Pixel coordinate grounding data
=== Begin Enclosure ===

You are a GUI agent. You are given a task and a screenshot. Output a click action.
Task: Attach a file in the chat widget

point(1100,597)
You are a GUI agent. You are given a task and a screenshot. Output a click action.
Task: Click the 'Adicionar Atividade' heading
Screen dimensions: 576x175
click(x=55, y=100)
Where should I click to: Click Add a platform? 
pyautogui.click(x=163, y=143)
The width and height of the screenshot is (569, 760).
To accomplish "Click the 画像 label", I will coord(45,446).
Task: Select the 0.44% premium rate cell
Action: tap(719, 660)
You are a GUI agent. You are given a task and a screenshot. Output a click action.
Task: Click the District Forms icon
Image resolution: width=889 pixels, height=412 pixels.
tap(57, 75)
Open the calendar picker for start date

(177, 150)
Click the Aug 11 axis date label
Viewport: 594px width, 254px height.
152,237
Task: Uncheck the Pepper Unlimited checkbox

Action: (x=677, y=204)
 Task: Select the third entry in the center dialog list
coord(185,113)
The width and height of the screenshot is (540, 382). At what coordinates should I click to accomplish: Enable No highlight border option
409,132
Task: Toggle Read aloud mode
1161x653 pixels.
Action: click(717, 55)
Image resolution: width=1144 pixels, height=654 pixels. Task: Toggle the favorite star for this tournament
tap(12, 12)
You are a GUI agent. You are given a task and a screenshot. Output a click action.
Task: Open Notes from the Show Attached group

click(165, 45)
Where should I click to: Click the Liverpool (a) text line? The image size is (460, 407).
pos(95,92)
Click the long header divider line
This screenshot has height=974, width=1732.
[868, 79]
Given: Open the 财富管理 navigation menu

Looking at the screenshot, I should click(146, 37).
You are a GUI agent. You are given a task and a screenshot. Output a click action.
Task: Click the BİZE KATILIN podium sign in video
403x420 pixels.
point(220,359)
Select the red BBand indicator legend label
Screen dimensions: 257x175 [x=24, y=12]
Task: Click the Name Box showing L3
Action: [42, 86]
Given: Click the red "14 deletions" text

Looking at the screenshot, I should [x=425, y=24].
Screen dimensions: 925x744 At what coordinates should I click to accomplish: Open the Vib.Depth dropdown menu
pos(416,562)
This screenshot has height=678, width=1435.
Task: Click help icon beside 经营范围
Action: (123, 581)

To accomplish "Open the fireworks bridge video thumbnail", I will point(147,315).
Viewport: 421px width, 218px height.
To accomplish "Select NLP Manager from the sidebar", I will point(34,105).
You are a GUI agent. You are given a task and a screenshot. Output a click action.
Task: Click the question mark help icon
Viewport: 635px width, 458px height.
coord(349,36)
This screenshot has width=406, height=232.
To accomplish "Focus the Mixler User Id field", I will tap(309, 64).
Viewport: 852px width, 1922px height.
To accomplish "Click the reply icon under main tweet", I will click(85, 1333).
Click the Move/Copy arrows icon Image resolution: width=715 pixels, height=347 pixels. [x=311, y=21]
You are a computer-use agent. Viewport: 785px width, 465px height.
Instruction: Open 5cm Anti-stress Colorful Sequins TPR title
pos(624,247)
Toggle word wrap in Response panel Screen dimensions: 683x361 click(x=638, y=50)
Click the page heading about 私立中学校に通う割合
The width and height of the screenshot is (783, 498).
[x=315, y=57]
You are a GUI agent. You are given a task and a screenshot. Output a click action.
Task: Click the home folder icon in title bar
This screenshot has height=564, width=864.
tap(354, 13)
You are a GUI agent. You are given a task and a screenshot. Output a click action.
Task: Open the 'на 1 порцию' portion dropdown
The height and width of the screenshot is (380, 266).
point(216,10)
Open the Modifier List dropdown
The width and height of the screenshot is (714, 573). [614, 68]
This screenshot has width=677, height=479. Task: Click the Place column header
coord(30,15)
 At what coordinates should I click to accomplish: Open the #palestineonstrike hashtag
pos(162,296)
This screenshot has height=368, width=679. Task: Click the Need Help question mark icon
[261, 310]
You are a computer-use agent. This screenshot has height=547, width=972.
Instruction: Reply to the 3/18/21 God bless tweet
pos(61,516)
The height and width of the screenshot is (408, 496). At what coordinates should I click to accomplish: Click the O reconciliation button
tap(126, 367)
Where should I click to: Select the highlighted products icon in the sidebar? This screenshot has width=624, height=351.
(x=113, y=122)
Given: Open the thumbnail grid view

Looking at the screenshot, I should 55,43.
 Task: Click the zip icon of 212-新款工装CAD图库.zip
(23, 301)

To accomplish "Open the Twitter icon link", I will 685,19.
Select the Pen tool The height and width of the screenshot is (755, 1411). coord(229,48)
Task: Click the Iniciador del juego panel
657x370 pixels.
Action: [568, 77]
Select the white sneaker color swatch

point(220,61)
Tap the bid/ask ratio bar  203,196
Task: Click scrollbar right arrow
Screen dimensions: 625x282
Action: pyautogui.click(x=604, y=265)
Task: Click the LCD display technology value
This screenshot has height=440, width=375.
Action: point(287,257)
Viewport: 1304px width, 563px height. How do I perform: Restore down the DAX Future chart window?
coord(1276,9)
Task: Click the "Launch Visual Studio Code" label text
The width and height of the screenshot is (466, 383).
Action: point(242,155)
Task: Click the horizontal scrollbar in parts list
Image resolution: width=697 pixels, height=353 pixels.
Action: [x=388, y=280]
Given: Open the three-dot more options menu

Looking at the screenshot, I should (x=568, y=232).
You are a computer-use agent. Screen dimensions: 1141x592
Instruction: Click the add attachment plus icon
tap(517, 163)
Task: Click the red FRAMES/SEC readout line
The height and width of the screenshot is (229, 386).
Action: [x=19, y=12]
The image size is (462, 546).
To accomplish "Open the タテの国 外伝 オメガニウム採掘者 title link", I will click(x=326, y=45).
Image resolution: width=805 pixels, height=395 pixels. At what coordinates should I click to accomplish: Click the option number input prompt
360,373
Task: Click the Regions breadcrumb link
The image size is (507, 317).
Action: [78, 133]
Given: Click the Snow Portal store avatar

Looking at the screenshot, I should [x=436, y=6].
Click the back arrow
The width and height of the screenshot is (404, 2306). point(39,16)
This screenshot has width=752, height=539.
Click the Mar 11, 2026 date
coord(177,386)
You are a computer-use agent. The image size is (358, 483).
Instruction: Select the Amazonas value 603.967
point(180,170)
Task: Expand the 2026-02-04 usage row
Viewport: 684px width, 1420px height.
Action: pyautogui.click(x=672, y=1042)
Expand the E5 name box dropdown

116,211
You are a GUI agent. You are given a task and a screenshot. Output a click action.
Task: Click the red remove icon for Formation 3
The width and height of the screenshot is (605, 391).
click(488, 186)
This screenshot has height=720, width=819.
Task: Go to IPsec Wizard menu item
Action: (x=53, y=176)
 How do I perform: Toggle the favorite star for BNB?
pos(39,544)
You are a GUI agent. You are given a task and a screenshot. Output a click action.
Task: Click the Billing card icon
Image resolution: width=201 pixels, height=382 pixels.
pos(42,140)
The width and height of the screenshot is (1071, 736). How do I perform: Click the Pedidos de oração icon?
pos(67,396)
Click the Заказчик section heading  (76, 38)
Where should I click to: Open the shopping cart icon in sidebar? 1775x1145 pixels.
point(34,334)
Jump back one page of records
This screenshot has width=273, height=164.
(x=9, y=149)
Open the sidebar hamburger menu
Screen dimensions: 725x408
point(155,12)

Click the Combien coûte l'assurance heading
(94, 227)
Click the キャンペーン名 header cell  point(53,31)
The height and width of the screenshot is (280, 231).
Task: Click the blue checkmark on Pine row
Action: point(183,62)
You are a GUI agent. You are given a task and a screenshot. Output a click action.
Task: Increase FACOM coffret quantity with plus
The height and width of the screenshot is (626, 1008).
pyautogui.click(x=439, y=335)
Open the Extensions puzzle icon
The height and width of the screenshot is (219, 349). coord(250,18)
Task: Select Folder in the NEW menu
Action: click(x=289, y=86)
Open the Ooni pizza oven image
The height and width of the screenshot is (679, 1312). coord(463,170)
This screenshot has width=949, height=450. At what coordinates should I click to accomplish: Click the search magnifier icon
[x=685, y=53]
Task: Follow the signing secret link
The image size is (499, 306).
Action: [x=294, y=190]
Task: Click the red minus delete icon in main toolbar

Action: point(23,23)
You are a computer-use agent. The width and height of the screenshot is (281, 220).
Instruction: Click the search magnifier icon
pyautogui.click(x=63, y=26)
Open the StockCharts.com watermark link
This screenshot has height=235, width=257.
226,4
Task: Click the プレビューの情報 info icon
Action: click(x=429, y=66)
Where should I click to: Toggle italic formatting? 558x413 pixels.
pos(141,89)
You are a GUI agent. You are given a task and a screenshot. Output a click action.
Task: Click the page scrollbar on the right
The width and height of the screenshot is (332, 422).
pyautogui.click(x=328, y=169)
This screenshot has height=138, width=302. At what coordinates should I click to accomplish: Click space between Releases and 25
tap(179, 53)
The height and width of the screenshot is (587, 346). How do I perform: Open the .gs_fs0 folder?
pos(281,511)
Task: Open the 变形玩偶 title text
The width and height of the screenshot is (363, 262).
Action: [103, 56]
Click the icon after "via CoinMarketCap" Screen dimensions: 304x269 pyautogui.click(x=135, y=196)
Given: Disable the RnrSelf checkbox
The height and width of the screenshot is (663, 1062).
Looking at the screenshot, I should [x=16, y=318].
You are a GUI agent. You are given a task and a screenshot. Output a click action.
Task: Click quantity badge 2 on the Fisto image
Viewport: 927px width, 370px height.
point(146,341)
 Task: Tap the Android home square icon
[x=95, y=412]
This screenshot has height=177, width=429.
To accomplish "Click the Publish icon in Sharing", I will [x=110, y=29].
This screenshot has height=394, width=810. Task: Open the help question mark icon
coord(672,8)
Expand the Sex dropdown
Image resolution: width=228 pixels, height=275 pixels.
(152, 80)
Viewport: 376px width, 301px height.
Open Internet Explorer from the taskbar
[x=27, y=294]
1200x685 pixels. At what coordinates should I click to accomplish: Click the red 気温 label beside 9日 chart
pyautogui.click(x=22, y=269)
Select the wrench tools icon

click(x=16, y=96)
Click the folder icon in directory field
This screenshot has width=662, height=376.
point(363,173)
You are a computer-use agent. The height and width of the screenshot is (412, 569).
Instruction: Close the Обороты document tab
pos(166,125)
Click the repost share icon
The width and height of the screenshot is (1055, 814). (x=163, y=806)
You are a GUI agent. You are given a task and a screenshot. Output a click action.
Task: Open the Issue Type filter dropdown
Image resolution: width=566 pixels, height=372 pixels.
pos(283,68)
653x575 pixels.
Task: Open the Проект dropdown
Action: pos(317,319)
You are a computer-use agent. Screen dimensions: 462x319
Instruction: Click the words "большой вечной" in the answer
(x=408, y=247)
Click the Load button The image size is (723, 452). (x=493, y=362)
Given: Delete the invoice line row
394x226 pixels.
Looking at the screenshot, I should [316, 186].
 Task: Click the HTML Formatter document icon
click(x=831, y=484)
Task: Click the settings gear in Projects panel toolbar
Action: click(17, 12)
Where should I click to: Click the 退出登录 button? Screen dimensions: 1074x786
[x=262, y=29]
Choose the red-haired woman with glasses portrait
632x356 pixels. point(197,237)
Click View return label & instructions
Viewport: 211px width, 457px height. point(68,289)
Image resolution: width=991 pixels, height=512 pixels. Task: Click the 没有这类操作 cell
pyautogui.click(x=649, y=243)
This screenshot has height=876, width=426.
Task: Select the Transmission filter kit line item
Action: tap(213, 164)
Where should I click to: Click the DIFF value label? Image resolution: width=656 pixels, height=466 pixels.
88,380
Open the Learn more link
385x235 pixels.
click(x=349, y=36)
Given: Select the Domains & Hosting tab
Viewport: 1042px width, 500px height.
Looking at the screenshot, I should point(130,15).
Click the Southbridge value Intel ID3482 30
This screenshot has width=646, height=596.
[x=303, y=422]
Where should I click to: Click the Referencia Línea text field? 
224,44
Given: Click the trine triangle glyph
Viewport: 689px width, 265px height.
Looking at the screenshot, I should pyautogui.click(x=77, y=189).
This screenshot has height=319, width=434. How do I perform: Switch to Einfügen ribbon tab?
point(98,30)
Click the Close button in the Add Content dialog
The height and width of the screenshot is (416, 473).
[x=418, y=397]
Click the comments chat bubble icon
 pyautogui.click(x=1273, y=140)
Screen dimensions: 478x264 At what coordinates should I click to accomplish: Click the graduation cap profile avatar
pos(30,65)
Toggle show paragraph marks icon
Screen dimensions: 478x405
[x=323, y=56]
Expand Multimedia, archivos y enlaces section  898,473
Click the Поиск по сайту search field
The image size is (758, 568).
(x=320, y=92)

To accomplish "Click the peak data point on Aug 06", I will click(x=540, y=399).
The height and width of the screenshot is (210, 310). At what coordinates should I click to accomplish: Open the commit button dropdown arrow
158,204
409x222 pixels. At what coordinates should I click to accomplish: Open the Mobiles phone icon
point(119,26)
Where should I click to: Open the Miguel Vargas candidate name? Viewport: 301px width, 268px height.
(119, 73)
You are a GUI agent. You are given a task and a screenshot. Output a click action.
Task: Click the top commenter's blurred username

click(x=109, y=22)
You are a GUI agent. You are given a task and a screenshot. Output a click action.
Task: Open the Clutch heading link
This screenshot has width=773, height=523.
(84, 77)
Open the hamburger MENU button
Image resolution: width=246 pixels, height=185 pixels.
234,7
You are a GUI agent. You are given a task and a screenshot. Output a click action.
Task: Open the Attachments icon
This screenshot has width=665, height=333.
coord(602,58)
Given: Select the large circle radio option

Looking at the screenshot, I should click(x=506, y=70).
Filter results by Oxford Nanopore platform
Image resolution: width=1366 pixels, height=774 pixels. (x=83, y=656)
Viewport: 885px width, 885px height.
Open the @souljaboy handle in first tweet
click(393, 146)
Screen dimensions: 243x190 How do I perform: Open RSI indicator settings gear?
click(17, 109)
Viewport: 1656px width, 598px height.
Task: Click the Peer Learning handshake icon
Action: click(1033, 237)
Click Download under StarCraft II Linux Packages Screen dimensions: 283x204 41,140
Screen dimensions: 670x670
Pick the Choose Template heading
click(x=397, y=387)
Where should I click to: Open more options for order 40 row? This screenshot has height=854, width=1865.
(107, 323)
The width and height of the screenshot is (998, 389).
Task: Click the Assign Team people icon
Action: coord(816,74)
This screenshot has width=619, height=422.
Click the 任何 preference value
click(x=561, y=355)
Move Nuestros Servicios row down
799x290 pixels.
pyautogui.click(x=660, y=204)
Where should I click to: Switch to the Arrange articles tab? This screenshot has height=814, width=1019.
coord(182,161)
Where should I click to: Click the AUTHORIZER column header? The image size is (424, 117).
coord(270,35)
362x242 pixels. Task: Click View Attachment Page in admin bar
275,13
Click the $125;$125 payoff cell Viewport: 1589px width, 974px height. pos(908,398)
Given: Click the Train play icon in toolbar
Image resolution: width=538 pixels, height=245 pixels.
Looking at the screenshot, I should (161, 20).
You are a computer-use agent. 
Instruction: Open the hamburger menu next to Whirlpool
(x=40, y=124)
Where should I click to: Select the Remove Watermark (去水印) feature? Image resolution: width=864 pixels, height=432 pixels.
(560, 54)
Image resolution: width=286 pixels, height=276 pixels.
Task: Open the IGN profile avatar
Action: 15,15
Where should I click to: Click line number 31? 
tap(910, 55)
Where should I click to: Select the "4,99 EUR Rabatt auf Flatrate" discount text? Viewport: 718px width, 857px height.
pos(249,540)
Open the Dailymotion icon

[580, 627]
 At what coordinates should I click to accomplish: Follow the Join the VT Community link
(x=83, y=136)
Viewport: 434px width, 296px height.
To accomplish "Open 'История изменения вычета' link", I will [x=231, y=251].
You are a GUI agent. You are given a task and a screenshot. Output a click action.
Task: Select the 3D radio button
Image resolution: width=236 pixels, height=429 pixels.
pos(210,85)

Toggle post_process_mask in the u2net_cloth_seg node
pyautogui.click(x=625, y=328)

=== End Enclosure ===

For each line above that contains the word "scrollbar", copy that line.

● **Answer area**
Task: Click scrollbar right arrow
Task: Click the horizontal scrollbar in parts list
Task: Click the page scrollbar on the right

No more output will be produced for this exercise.